少女的面容姣好、年纪很轻,看上去是那种出身贵族富户、品行端正、习惯于足不出户而不抛头露面的年轻女子。

而这种女子,往往也是鄂图曼士兵最喜欢的猎物,她们一旦落入到鄂图曼士兵的手中,所遭受的恐怖和折磨是无法想象的。

“大人,救救我吧。我愿意改宗,我愿意一辈子给你当牛做马。”少女哭喊着乞求易卜拉欣道。

易卜拉欣皱了皱眉,却没有说话。

这时,一名手握染血弯刀的鄂图曼士兵恶狠狠地朝少女和易卜拉欣所在的方向走来。当他看到易卜拉欣的衣袍和那硕大的头巾时,鄂图曼士兵一愣,止住了脚步。

“大人,这是我的俘虏。”他说道。

口气谦卑中带着恳求。

“真神和苏丹的仆人,你叫什么名字?”易卜拉欣问道。

士兵把头低的更低,低到了几乎是肚脐眼的位置。

“赛义夫,尊敬的大人。真神、全知全能的苏丹和您虔诚的仆人,阿里帕夏麾下,来自特拉布宗的西帕希。”

听闻对方是来自特拉布宗的西帕希,易卜拉欣放心了。

特拉布宗是被鄂图曼帝国灭亡的拜占庭帝国分裂出的三个帝国之一。60年前,也就是1461年,鄂图曼帝国苏丹,即现任苏丹的祖父“征服者”穆罕默德二世消灭了特拉布宗。

60年的时间,还不足以让鄂图曼人将特拉布宗人当做同自己一样身份的帝国子民看待。

在鄂图曼帝国,他们和其他被征服希腊人一样,都是二等臣民。

易卜拉欣其实在看到这个少女的第一眼便起了“救”她的心思。不过这名少女虽然有姿色,但如果她的拥有者的长官是某位在伊斯坦布尔有权势帕夏或者贝伊,易卜拉欣也不愿去得罪。

虽然拥有一个鄂图曼化的名字,但易卜拉欣其实也并不是鄂图曼人。他生于亚得里亚海岸,原先是威尼斯共和国的臣民。

“士兵,”易卜拉欣从腰间摸出一枚杜卡特(杜卡特金币,或称杜卡币或泽西诺币或西昆币。威尼斯共和国铸造的金币。近似足金,每一枚重3.56克。),“这枚杜卡特是我向你购买这个俘虏的定金。你现在把她送到易卜拉欣维齐尔的船上,然后你将再得到5枚这样的金币。”

名叫赛义夫的眼中闪过一丝怒色。

像这种姿色的少女,在伊斯坦布尔的奴隶市场,至少值10枚杜卡特。而如果自己把她献给帕夏,自己或许能还能升职和得到一块土地。

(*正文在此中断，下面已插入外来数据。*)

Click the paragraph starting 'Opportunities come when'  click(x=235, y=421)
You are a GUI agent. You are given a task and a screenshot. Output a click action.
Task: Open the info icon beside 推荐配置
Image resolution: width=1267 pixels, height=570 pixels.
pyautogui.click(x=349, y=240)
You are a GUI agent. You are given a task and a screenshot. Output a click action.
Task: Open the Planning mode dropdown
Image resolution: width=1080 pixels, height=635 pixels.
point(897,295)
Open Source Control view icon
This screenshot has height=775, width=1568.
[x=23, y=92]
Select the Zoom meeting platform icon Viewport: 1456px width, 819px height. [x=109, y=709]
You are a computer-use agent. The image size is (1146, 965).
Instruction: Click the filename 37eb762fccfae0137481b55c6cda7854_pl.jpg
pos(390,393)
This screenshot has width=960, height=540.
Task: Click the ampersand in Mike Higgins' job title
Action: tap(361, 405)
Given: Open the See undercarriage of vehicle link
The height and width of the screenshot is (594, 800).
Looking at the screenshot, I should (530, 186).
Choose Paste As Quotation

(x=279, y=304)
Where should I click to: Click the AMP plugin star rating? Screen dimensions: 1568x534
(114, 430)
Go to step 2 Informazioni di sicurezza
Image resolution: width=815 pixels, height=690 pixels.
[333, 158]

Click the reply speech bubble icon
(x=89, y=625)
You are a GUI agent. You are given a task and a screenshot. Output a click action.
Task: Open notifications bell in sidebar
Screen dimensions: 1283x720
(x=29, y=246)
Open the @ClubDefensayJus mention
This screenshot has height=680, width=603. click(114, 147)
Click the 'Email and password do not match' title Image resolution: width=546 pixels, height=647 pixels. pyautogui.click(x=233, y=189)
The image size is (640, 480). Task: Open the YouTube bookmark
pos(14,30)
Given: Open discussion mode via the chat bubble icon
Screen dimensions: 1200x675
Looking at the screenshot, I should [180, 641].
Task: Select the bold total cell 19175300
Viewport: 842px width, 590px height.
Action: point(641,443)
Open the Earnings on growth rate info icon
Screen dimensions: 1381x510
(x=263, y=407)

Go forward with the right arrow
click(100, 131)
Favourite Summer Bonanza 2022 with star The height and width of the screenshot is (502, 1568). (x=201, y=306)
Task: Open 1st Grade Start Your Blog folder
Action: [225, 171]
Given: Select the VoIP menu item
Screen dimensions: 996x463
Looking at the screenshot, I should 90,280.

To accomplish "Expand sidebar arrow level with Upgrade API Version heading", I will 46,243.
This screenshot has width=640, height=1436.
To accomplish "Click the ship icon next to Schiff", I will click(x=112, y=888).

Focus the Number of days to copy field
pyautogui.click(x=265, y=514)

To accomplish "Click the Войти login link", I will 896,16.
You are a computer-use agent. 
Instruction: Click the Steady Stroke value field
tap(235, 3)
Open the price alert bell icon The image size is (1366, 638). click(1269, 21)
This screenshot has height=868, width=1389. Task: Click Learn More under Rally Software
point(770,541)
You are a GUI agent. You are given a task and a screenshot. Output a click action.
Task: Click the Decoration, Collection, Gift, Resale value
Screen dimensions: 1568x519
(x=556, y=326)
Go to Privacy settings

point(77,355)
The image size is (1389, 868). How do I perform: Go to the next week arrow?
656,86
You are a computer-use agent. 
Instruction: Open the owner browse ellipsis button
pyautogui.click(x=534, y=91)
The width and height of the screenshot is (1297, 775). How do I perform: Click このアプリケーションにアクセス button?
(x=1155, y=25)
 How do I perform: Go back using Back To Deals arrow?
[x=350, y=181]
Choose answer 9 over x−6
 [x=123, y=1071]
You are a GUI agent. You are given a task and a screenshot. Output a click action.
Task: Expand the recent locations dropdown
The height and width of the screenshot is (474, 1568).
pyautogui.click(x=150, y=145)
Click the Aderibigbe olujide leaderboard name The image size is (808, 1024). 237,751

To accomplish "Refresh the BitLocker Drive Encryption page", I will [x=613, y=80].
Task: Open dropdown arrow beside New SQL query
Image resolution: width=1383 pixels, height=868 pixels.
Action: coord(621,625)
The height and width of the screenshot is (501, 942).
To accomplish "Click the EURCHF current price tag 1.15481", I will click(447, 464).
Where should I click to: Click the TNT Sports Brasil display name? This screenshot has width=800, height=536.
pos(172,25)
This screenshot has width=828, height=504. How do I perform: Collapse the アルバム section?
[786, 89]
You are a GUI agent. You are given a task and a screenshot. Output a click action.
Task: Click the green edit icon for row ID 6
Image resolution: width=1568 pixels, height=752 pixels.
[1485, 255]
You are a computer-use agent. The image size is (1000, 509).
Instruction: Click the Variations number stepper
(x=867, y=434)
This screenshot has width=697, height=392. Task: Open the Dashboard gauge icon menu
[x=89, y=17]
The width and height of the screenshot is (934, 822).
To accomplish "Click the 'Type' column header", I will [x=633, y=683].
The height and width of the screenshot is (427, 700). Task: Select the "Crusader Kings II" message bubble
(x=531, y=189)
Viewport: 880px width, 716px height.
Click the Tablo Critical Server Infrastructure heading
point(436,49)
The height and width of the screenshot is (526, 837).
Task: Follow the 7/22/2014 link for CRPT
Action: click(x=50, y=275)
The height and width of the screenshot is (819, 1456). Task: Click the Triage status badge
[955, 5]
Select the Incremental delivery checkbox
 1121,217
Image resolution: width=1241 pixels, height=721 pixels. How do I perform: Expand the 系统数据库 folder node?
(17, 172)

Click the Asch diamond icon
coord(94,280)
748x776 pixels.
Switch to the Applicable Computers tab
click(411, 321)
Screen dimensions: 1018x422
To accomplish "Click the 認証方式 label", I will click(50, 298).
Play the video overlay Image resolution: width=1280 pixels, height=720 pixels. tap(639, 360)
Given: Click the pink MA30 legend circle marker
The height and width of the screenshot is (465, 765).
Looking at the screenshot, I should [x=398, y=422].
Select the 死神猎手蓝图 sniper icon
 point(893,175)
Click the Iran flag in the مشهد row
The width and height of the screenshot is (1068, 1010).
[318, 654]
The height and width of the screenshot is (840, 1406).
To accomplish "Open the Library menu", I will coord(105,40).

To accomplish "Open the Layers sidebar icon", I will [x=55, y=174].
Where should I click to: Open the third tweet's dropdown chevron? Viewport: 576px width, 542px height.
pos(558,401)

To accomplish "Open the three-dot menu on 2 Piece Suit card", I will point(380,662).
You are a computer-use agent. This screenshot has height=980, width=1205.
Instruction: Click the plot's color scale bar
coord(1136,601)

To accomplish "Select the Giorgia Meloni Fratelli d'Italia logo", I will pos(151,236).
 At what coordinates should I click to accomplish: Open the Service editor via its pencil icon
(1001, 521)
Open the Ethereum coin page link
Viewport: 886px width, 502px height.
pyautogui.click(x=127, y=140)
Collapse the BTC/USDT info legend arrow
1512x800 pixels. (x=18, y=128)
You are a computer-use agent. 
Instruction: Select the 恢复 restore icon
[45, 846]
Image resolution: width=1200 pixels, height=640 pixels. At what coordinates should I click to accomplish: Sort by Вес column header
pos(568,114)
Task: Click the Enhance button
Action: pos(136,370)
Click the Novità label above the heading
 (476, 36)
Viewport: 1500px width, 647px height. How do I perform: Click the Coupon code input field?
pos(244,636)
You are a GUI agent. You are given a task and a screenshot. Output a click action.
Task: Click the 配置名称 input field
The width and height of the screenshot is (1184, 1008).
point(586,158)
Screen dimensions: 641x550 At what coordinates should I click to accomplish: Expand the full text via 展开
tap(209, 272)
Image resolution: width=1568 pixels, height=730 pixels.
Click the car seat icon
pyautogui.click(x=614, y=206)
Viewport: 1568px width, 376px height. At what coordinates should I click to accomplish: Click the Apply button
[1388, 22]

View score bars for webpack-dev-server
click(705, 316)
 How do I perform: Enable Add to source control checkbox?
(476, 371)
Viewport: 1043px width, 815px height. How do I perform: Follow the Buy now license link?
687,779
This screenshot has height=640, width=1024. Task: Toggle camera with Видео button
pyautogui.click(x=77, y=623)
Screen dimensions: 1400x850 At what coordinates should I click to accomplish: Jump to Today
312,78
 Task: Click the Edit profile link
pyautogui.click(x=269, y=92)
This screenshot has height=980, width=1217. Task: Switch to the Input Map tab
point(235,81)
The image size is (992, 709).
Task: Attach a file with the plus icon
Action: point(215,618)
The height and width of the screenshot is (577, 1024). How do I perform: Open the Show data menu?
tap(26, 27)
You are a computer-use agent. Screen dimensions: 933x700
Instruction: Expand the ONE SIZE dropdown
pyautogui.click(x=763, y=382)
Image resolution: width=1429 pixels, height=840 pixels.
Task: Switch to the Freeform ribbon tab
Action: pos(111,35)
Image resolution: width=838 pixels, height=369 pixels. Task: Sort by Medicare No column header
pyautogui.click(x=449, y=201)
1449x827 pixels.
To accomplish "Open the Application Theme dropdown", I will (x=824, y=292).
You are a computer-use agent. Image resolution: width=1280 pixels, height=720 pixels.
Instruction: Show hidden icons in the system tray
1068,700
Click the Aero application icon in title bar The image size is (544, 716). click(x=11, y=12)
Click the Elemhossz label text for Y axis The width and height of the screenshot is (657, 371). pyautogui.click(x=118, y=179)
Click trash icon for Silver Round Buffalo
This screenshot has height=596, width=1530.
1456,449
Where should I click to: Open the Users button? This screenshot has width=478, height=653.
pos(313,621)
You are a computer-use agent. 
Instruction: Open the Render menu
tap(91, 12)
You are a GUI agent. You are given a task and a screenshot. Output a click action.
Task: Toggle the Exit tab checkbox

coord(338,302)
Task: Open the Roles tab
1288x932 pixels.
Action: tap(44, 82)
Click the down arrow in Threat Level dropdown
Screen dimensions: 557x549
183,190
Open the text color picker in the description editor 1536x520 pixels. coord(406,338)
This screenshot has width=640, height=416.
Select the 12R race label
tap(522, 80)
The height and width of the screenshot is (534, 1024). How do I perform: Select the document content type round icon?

但赛义夫敢怒不敢言。虽然来自偏远地方,赛义夫也知道,易卜拉欣维齐尔,那是帝国的重臣,深受苏丹的信任。

“是,维齐尔大人。”赛义夫说道。

那少女眼见着被易卜拉欣救下,激动的千恩万谢。

与被卖到奴隶市场又或者被大兵凌辱,被一位帝国的维齐尔收入房中,两者的区别简直是天上和地下的。

易卜拉欣微微一笑。

少女的感激涕零,让易卜拉欣的虚荣心得到了极度的满足。

他感觉自己直如神一般。

“你叫什么名字?”易卜拉欣问道。

他突然想起,自己还不知道这少女的名字。

“罗西拉娜,尊敬的大人。”

在赛义夫遵命带走罗西拉娜后,易卜拉欣继续往台阶上走。

两名站在大教堂门口的苏丹亲兵没有阻拦,但易卜拉欣却在门口停了下来。

他深吸一口气,然后让自己的背稍微伛偻些。

苏丹就在里面——在苏丹面前,所有人都是奴仆。